What was the issue? The forgiveness of his sins. And if the paralyzed man could come back from heaven tonight and speak to us, he would tell us that he would have been prepared to remain paralyzed but go to heaven forgiven than to get his legs back and go to hell unforgiven. Because the condition that confronted him was his alienation from God and his sinful heart, which demanded a forgiveness that he couldn’t provide. And what was true of him is true of the leper. And again, as I say to you, it’s not very palatable, but it’s true of you and me tonight.
That’s why the story of the gospel, the Christian message of the gospel, is so tremendously compelling. “God demonstrates,” says Paul, “his own love [towards] us in this: [that] while we were still sinners, Christ died for us.” Peter takes up the theme in 1 Peter 3, and he says, “For Christ died for sins once for all, the righteous for the unrighteous, to bring you to God.” In other words, if our condition is alienated from God, what compassion on the part of God to provide in his Son the reconciliation needed! We need a reconciler. We cannot reconcile ourselves, no more than the leper could pick his scabs away and see himself transformed.
And when Paul addresses this in a passage of the Bible that I’ve given myself to try and understand before I die, he says in a quite memorable statement, “All this is from God”—all this good news, all of this intervention, all of this grace is from God—“who reconciled us to himself through Christ and gave us the ministry of reconciliation: that God was reconciling the world to himself in Christ, not counting men’s sins against them.” Do you get that? No longer “counting men’s sins against them.” How can that possibly be?
And the answer comes in this phenomenal verse: “God made him”—that is, Jesus—“who had no sin to be sin for us, so that in him we might become the righteousness of God.” Because Jesus was sinless, he could take our sins. And the gospel is the story of this great exchange, an exchange that takes place at the cross: Jesus taking our place and bearing the wrath which our sins deserve so that in exchange we might receive the righteousness which none of us deserves.
You see, it’s only when we realize that Jesus died in our place—it’s only, in theological terms, when we understand the substitutionary nature of the atonement—it is only when we recognize that Jesus died in our place, taking our sin, that we can then make sense of his death as an example of self-sacrificial love.
In fact, in reaching out to the leper, Jesus is demonstrating the way in which his kingdom comes.
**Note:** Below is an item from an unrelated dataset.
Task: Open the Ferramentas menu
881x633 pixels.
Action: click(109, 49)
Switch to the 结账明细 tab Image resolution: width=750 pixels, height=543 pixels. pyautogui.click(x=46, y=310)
In touching the leper, it’s almost as if Jesus is saying to him, “I am prepared to become like you, a man under judgment, in order that you might become like me in all of the freedom and forgiveness that I provide.” And hymn writers throughout the centuries, right up into contemporary hymn writers today, at their very best have never deviated from this:
Bearing shame and scoffing rude,
In my place condemned He stood
[And] sealed my pardon with His blood.
Halleluiah! What a Savior!
My condition was irremediable. Unless someone comes from outside to do what I cannot do for myself, then I am lost, I am enslaved, I am dead, and I am finished. And the good news is that at just the right moment, when we had no way of escape, Christ comes. It almost makes you want to run out into the street and shout it, you know—no matter what someone would say.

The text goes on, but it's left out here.